La dolce ala della solidarietà: Foglie al vento di Aki Kaurismaki

Sembra sempre più la dolce astrazione di se stesso, il cinema di Aki Kaurismaki, così spinto nella rarefazione ideale della sua visione del mondo. Eppure alla fine resta il cinema più concreto, reale, vero che si è potuto vedere in un festival come Cannes76: Foglie al vento (che ha vinto il Gran Premio della Giuria) è una fiaba chapliniana ovviamente proletaria, ovviamente sbozzata sulle funzioni narrative e figurative, ovviamente dolce, languida, triste e felice allo stesso tempo… Pura materia kaurismakiana che torna a funzionare come fosse un refrain che si adora, capace a ogni ritorno di dirti qualcosa di nuovo e di autentico anche se non aggiunge troppo al tanto che ti ha già dato. Del resto Foglie al vento è un film urgente, autentico, vero, essenziale, funzionale, utile, anzi necessario.  Non finge di dimenticare che c’era una guerra in corso (che nel frattempo sono diventate due…) e si preoccupa di farne una sorta di tappeto contronarrativo continuo, che assale in sottofondo, dalla radio, il melodramma proletario con derive alcoliche che mette in scena.

 

 

Le solitudini che si incontrano questa volta sono quelle di Ansa e Holappa, dolci sagome di un vivere sociale marginale: commessa di supermarket lei, operaio metalmeccanico lui, sullo sfondo Helsinki con i suoi canali, i cantieri, le gru e le periferie disegnate con colori pastello nella luce tersa. Tenersi un lavoro sottopagato è difficile per chi, come Ansa, lascia che chi ha fame raccatti nella spazzatura cibo appena scaduto, o per chi, come Holappa, si fa beccare a bere durante il turno.
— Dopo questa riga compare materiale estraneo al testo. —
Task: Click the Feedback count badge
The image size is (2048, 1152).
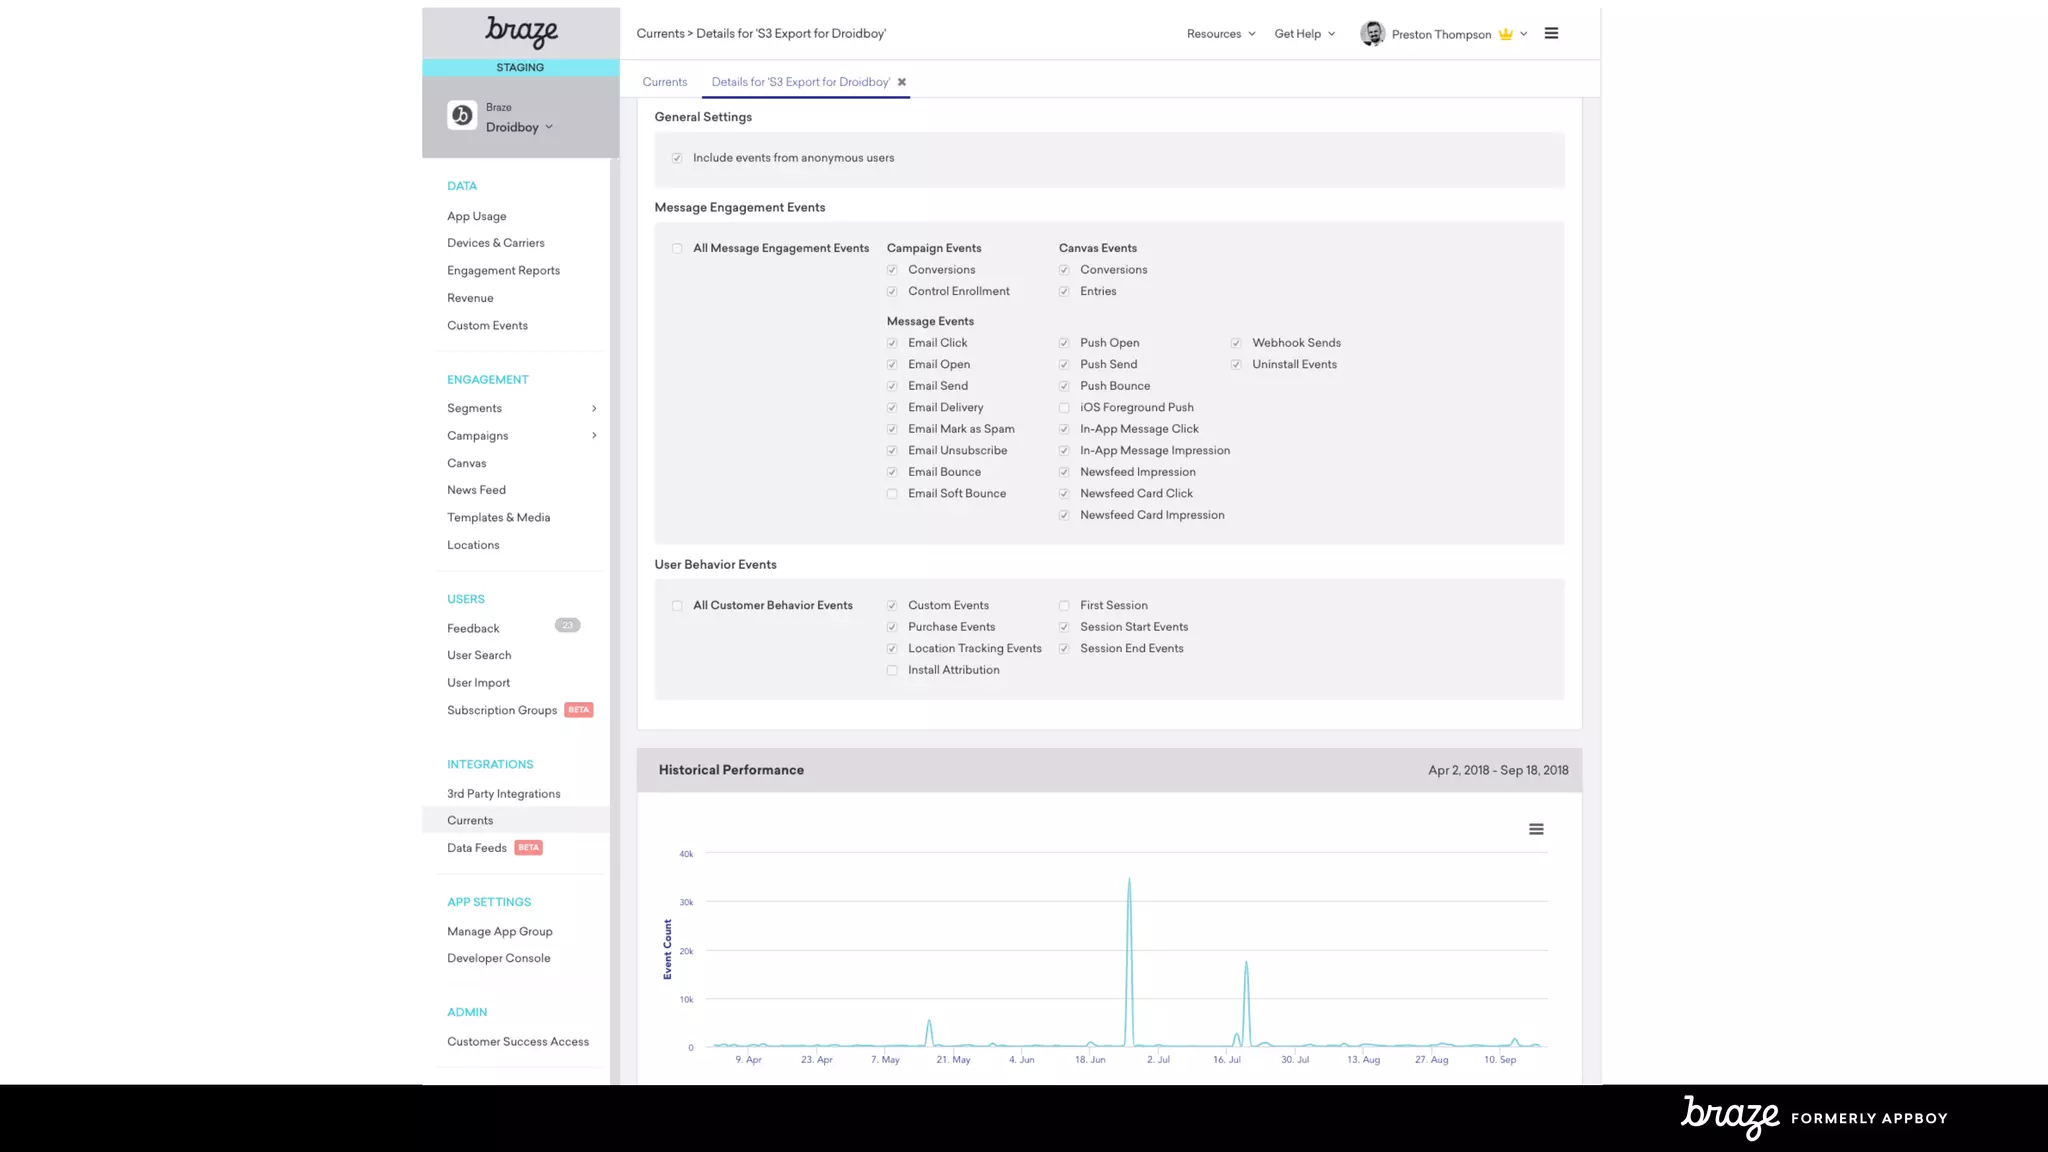Action: tap(567, 626)
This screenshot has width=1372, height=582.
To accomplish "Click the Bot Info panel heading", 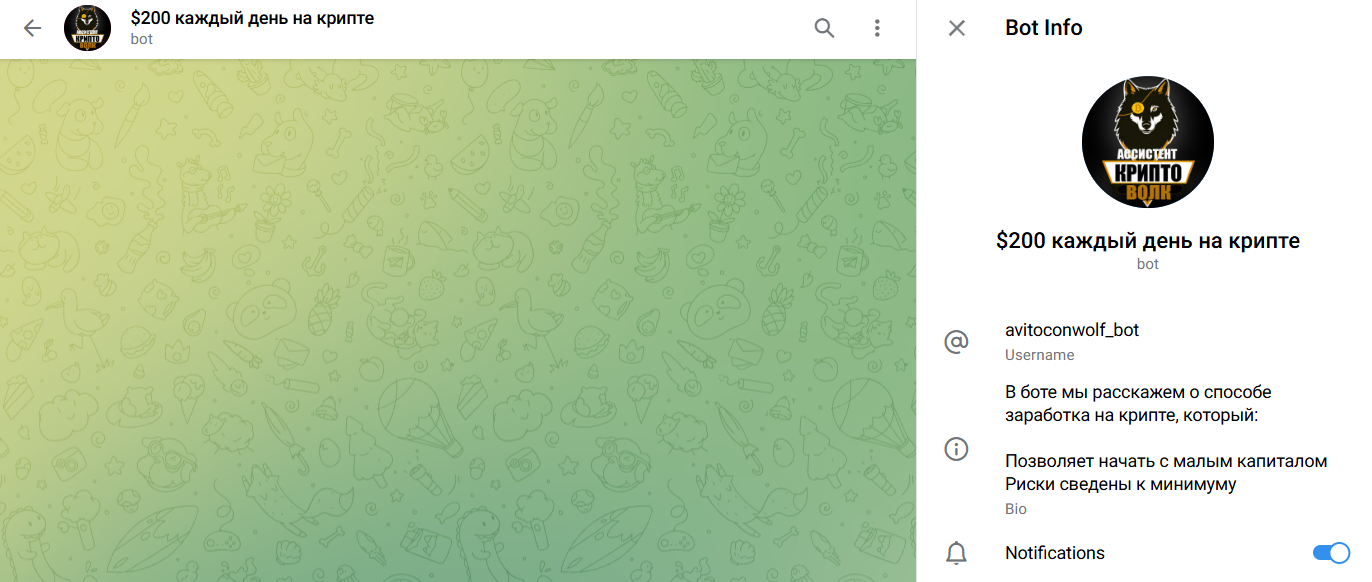I will click(x=1044, y=28).
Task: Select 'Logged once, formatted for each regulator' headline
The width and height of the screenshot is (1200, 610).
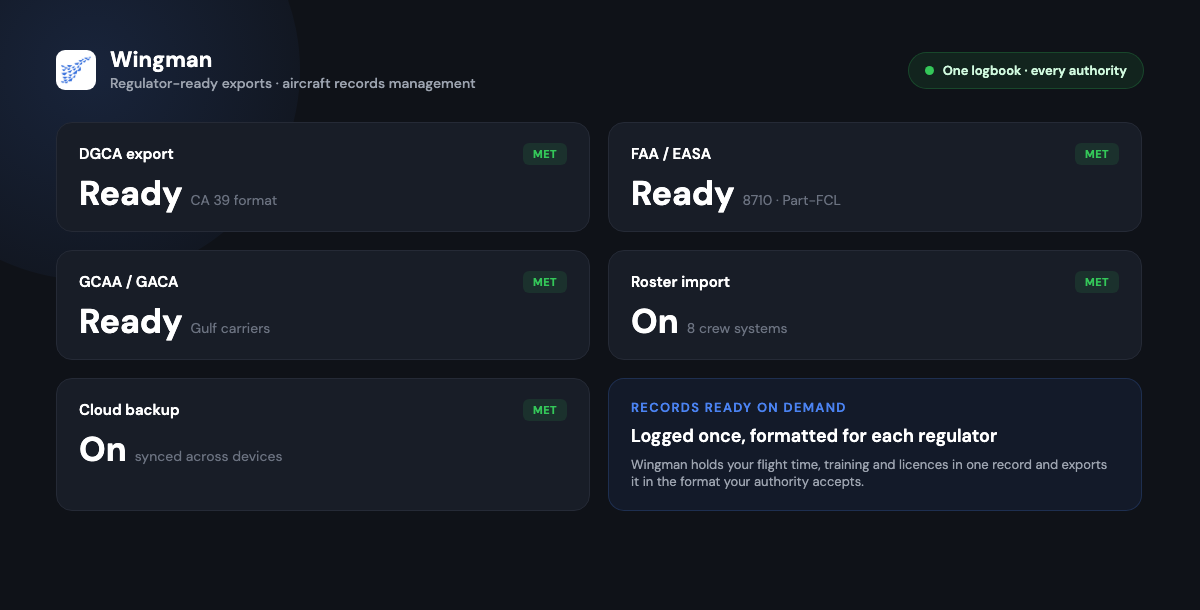Action: click(814, 436)
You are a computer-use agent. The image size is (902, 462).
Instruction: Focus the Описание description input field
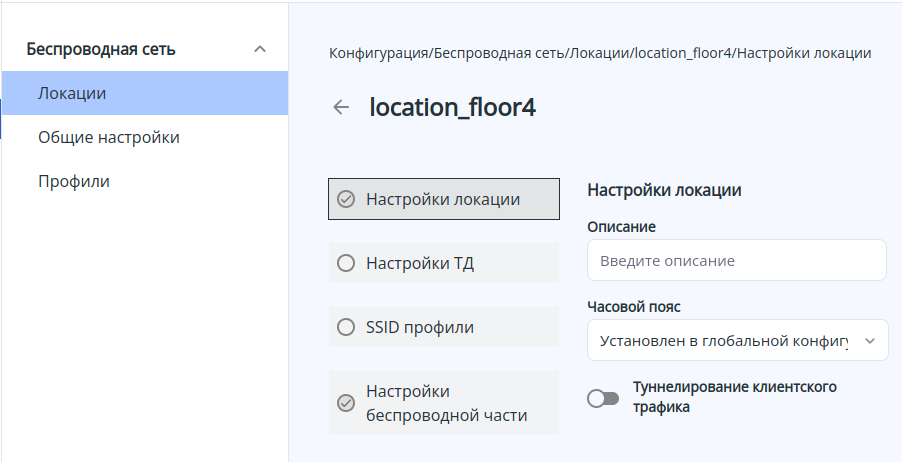coord(736,261)
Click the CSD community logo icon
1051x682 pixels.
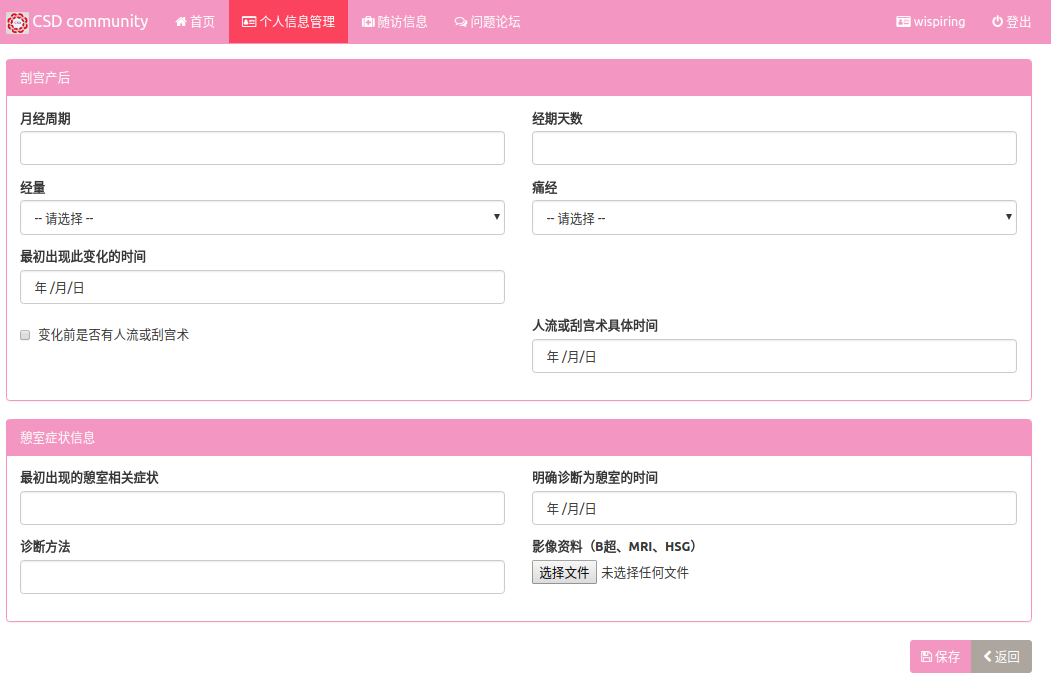pyautogui.click(x=17, y=22)
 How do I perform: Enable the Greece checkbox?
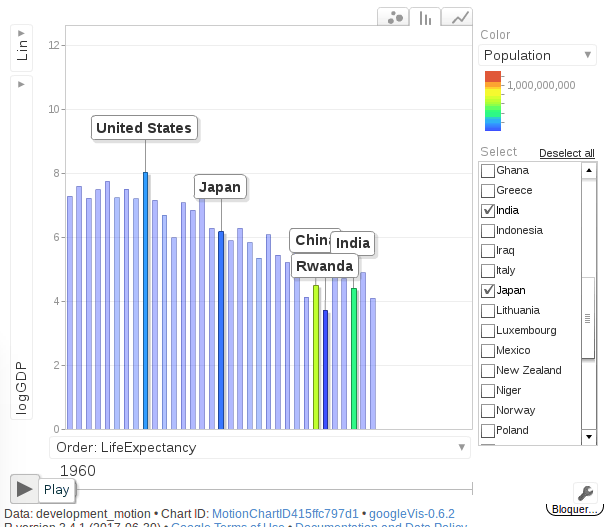tap(488, 191)
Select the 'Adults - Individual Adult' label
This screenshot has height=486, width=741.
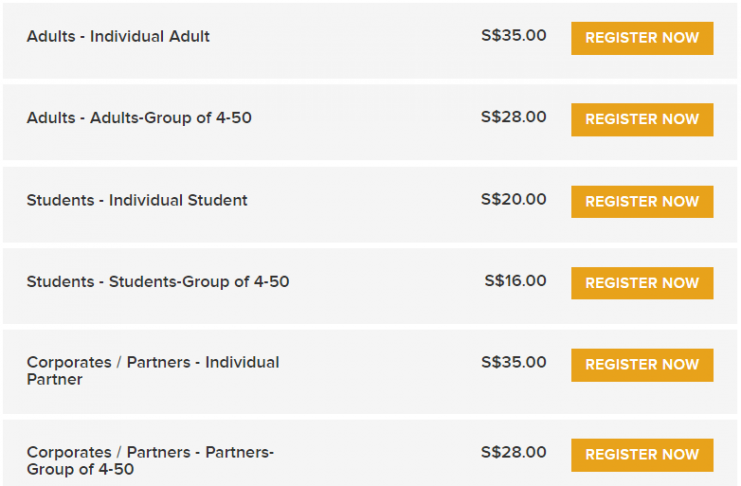point(118,36)
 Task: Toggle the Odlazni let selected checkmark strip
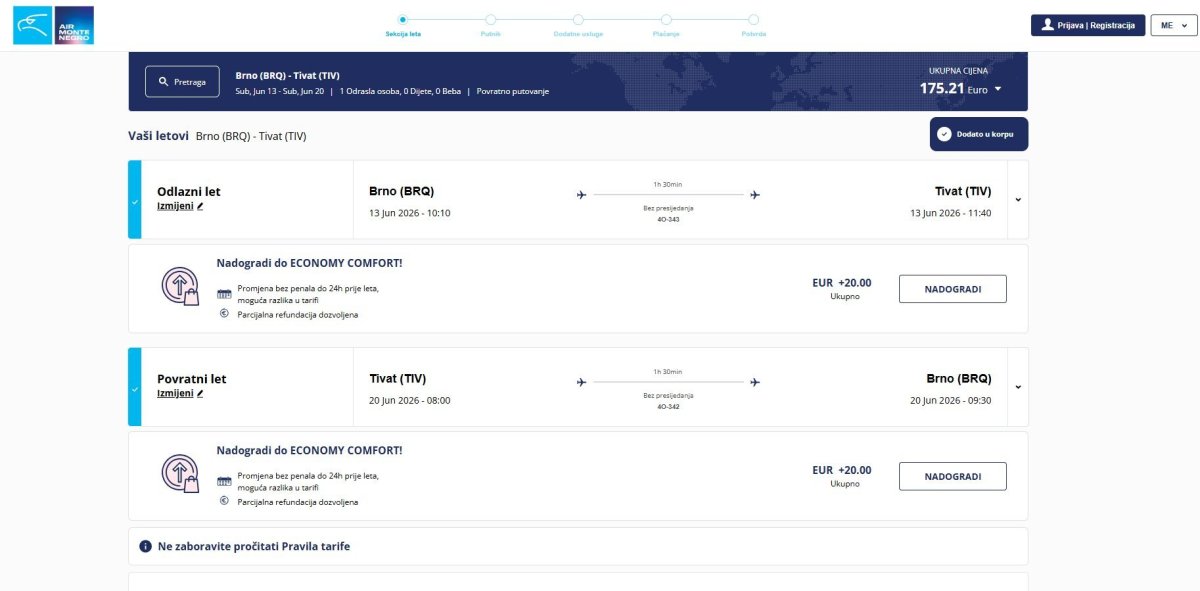pyautogui.click(x=135, y=200)
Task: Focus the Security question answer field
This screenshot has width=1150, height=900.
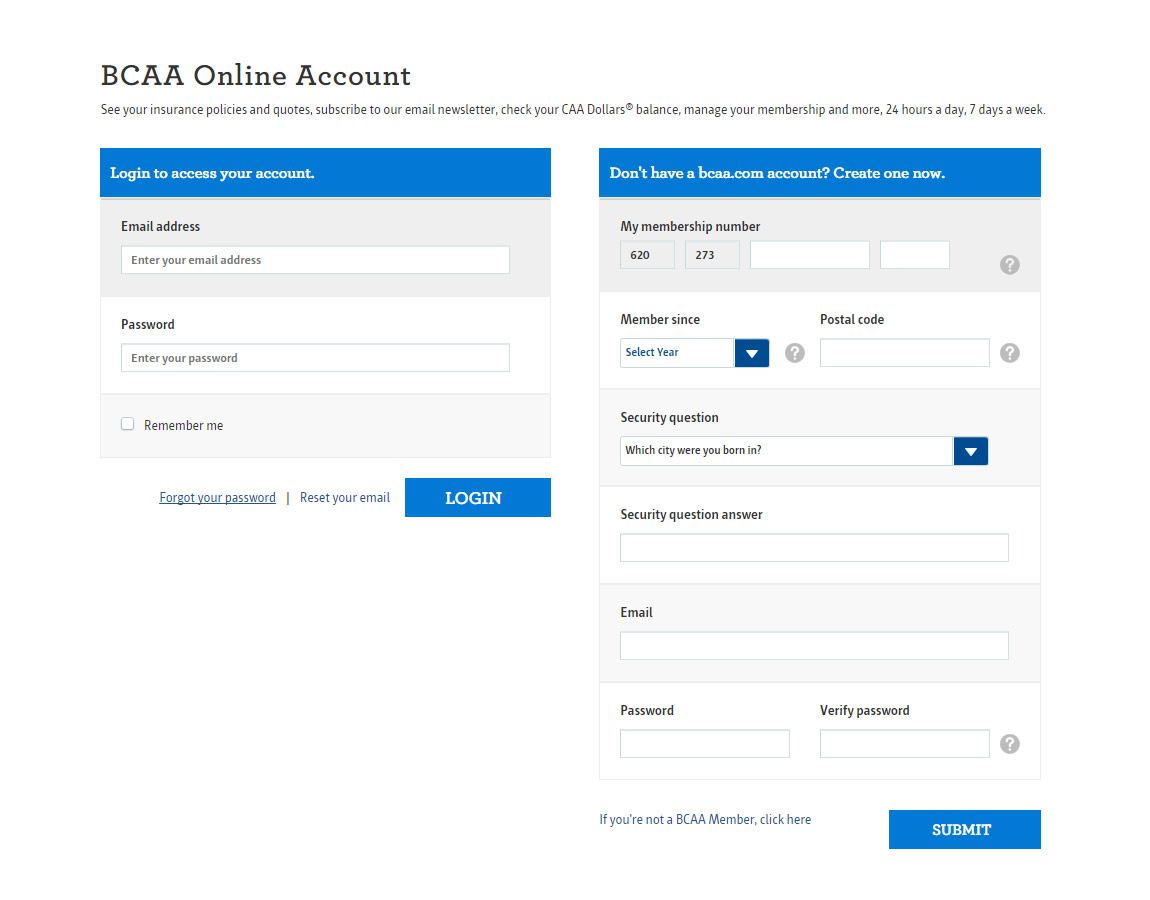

La sera ci sarà sempre un pub a raccogliere stanchezza e noia, altra forma di solitudine assordata dal karaoke e da una birra: è così che i due si incontrano e si piacciono, poi si ritrovano, vanno al cinema a vedere un film di zombie (Jarmush, I morti non muoiono), si perdono, si ritrovano… Aki Kaurismaki non lascia da parte nessuno, il suo cinema accogliente insiste sulla verità introflessa dei sentimenti, persiste nel guardare in faccia il mondo dei perdenti vedendo in loro i veri eroi di una umana resistenza che non ha confini né età. Le foglie morte è la forma essenziale del cinema di Kaurismaki, ne tiene insieme gli elementi di base e li dispone sulla scena con dolcezza, quasi che l’orrore dei tempi richieda una formulazione chapliniana dell’esistere ancora più esplicita e dichiarata, in cui la semplicità degli umili diviene un valore da difendere con le armi dei sentimenti. Il mondo di Ansa e Holappa e costruito sul dolore e sulla solitudine, ma germoglia nei gesti che salvano la vita. Kaurismaki è questo: la versione ideale, astratta, puramente sentimentale del cinema di militanza e di denuncia. Cinema di solidarietà.